Provisioning Pipeline

Overview

Provisioning is the process the VM uses to satisfy :class:~tangl.core.requirement.Requirement objects before the story advances. Each frontier node exposes requirements for actors, locations, or resources. Provisioners compete to satisfy those requirements by producing :class:~tangl.vm.provision.offer.Offer objects. The planner selects the best offer for each requirement, applies it, and records a :class:~tangl.vm.provision.receipt.BuildReceipt for auditing.

Provisioner Sequence

  1. GraphProvisioner – Finds already-instantiated nodes that satisfy the requirement.

  2. TemplateProvisioner – Instantiates templates (see below) if the requirement references one.

  3. Updating / Cloning Provisioners – Modify or duplicate existing entities when requested.

Provisioners may return zero or more offers. The planner picks the lowest-cost viable offer, so custom provisioners should surface clear cost semantics.

TemplateProvisioner Flow

Template provisioning is the most common path for casting roles and populating settings:

  1. Requirement intake: Requirements coming from story scripts now include template_ref when a RoleScript or SettingScript references a template label. Inline templates are still supported via the legacy template dict.
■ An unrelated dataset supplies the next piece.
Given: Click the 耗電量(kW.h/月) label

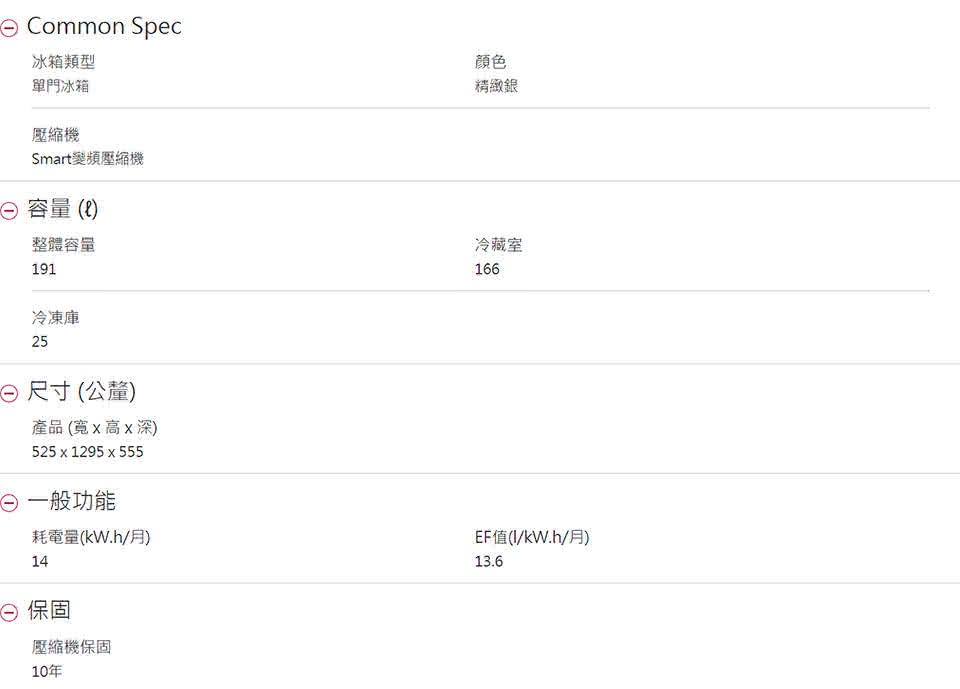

  2. Template lookup: The provisioner pulls templates from world.template_registry. Templates are :class:~tangl.ir.core_ir.base_script_model.BaseScriptItem instances and already include a content-addressed hash (content_hash).

  3. Scope filtering: Before an offer is created, _is_in_scope validates that the template’s scope allows it to be used for the current source node. See :doc:../authoring/TEMPLATE_SCOPE for examples of block, scene, and ancestor filtering.

  4. Offer creation: Offers embed the template, its registry label, and a short content identifier (template.get_content_identifier()). No additional hashing is necessary because :class:~tangl.core.content_addressable.ContentAddressable handles it.

  5. Build step: When selected, the offer is converted into a concrete entity. The provisioner resolves kind, hydrates the payload from the template, applies requirement overrides, and writes a build receipt including the template reference and hash for provenance.

If any step fails—missing template, scope rejection, or unresolved class—the provisioner simply returns no offers and logs a debug/warning message, allowing other provisioners or policies to handle the requirement.

Scope Semantics

Template scope determines where a template can be used:

  • Global templates (scope=None) can satisfy any role/setting.

  • Scene templates (inferred parent_label) are limited to blocks within that scene.

  • Block templates (inferred source_label) can only fill roles/settings in the block where the template was declared.

  • Advanced selectors like ancestor_labels and ancestor_tags enforce ancestry constraints.

Because scope enforcement runs inside the TemplateProvisioner, authors get immediate feedback in planning logs when a template reference is out of scope. Refer to :doc:../authoring/TEMPLATE_SCOPE for author-facing guidance and YAML examples.

Debugging Provisioning

  • Enable debug logging for tangl.vm.provisioners.template_provisioner to see why templates are rejected (missing source, parent mismatch, missing tags, etc.).

  • Inspect build receipts in the ledger; each contains template_ref and template_hash so you can trace exactly which template was instantiated.

  • Use world.template_registry.find_all(content_hash=...) to locate duplicate templates if you suspect multiple declarations share the same content.

Cost Model & Auditing

Offer selection is now deterministic and proximity-aware:

  • Base costs come from :class:~tangl.vm.provision.offer.ProvisionCost (e.g., DIRECT=10, CREATE=200).

  • Graph proximity adds a modifier before the planner compares offers:

    Scenario

    Modifier

    Same block

    +0

    Same scene

    +5

    Same episode

    +10

    Elsewhere

    +20

  • Template offers use the fixed create cost (200) so nearby existing providers almost always win unless the requirement policy is CREATE.

Every call to :func:~tangl.vm.provision.resolver._select_best_offer records audit metadata. The final :class:~tangl.vm.provision.offer.PlanningReceipt includes selection_audit, a list of the offers considered for each requirement plus the reason the winner was chosen. Developers can print these decisions with :class:tangl.vm.debug.PlanningDebugger.

See :doc:COST_MODEL for an extended breakdown of the calculations and troubleshooting tips.